(Text section)
BEGIN
The fact remains that the appellant did cause injuries to the deceased by means of a lethal weapon. The offence would thus fall under section 326 of the Penal Code. The appeal, therefore deserves to be partly allowed. The appeal is partly allowed. The order of conviction and sentence of the appellant for the offence punishable under section 302 of the Indian Penal Code is quashed and set aside. The conviction of appellant is modified. The appellant stands convicted for the offence punishable under section 326 of the Indian Penal Code and shall suffer rigorous imprisonment for five years. The fine imposed on the appellant by the trial court with the default stipulation for non payment and direction for payment of compensation to father of deceased from the fine amount is maintained. The set off, if admissible, be granted to the appellant in accordance with the provisions of law. Appeal partly allowed.
END
(Task to carry out) Under the appeal ruling, what sentence must the appellant serve for the offense under section 326 of the Indian Penal Code?

(Stored data)
BEGIN
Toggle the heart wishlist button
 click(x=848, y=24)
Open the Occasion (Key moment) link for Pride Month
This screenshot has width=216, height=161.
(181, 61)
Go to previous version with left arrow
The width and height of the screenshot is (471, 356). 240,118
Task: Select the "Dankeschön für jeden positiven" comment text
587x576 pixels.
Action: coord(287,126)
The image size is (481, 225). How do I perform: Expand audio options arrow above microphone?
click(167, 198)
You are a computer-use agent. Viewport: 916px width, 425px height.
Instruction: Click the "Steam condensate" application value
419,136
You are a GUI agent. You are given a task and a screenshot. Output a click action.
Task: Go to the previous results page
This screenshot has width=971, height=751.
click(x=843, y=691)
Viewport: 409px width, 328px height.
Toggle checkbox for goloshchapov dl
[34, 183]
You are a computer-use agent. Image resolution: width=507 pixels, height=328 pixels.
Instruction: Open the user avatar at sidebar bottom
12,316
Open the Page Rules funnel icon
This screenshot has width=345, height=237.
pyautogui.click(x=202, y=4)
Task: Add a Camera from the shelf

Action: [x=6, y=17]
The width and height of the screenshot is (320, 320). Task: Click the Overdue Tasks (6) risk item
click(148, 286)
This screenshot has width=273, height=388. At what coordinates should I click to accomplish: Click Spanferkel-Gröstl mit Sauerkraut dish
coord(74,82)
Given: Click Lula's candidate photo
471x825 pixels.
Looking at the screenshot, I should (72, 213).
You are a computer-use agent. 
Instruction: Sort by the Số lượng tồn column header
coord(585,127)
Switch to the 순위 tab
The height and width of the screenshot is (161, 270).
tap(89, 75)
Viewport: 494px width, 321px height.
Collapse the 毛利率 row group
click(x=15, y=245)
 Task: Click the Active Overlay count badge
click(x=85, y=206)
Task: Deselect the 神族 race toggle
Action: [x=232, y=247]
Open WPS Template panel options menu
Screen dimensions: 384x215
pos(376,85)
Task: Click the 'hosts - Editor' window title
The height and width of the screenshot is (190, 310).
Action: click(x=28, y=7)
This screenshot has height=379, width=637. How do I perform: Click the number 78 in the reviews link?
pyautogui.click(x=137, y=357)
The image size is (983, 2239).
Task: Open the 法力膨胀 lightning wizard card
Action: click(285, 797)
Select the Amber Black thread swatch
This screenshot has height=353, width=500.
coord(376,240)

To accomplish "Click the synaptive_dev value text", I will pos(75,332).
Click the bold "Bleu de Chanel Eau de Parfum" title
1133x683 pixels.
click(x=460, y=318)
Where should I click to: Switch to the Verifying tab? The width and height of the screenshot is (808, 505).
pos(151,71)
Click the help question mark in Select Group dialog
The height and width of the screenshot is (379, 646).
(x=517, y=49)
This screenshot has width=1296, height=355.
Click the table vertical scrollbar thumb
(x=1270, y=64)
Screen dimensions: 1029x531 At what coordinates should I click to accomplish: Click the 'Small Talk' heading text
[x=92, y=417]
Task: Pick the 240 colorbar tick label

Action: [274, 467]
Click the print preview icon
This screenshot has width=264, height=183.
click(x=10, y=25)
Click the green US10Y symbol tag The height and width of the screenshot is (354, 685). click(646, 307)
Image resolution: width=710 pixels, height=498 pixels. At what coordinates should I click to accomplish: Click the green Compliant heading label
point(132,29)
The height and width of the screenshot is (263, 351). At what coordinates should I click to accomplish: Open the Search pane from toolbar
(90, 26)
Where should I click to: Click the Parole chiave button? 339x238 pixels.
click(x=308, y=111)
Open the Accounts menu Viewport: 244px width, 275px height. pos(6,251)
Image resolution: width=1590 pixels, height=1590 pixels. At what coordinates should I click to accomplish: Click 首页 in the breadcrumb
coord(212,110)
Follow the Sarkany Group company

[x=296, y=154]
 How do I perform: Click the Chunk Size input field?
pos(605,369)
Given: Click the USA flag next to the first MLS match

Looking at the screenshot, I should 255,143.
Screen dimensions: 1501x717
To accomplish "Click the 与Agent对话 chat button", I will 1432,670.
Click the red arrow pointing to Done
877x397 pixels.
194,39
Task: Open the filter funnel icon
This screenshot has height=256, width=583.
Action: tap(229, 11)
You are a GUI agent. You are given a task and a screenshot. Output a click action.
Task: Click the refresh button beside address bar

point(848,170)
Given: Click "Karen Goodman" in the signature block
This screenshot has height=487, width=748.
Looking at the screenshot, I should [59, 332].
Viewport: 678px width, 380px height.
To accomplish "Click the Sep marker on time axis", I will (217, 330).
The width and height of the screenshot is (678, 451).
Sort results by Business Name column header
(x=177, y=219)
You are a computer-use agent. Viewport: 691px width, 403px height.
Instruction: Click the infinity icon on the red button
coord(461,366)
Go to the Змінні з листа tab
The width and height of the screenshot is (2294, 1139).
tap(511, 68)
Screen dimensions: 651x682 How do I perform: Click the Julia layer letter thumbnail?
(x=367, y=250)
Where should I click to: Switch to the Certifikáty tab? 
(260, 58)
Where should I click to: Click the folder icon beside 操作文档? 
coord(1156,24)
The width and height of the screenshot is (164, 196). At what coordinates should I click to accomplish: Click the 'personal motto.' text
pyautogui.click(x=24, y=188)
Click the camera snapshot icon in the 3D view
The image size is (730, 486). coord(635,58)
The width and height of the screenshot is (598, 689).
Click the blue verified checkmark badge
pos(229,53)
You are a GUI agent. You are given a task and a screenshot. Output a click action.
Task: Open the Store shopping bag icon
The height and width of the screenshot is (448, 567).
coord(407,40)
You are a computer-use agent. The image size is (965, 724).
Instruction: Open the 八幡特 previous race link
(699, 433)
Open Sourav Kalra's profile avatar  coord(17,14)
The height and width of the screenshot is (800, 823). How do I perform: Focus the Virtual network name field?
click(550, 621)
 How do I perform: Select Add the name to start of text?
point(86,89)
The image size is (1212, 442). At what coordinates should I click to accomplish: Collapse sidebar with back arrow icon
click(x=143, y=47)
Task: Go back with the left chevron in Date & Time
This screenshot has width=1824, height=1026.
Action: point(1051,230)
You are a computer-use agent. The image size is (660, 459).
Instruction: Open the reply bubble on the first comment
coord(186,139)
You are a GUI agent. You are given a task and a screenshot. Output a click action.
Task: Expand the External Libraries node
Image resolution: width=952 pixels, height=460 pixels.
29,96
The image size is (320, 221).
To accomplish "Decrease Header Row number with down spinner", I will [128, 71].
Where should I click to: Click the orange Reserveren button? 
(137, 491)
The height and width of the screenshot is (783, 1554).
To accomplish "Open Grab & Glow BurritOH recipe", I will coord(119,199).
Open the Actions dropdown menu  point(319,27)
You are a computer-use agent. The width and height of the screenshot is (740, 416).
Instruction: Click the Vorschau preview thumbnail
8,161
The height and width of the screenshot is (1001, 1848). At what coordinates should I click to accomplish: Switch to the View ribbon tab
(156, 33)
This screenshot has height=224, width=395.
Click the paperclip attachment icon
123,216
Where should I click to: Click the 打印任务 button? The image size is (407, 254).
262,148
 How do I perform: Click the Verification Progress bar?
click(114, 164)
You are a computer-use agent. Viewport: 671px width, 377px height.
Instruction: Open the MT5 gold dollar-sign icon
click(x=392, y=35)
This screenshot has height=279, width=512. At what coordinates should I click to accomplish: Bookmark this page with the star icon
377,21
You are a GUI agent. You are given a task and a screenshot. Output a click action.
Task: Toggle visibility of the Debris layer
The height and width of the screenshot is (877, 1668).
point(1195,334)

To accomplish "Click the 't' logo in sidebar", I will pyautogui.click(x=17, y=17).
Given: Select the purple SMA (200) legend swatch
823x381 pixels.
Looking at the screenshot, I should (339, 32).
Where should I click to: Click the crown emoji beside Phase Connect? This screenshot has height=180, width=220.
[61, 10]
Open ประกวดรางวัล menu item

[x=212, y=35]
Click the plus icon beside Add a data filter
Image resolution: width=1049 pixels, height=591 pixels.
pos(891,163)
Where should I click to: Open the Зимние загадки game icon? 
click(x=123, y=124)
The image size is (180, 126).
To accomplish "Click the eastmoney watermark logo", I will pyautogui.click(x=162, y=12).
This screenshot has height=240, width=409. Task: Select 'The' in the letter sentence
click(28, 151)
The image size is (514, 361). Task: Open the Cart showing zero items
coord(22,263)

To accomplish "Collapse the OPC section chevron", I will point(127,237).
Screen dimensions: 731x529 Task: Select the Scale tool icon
END
(Result of this task) Rigorous imprisonment for five years.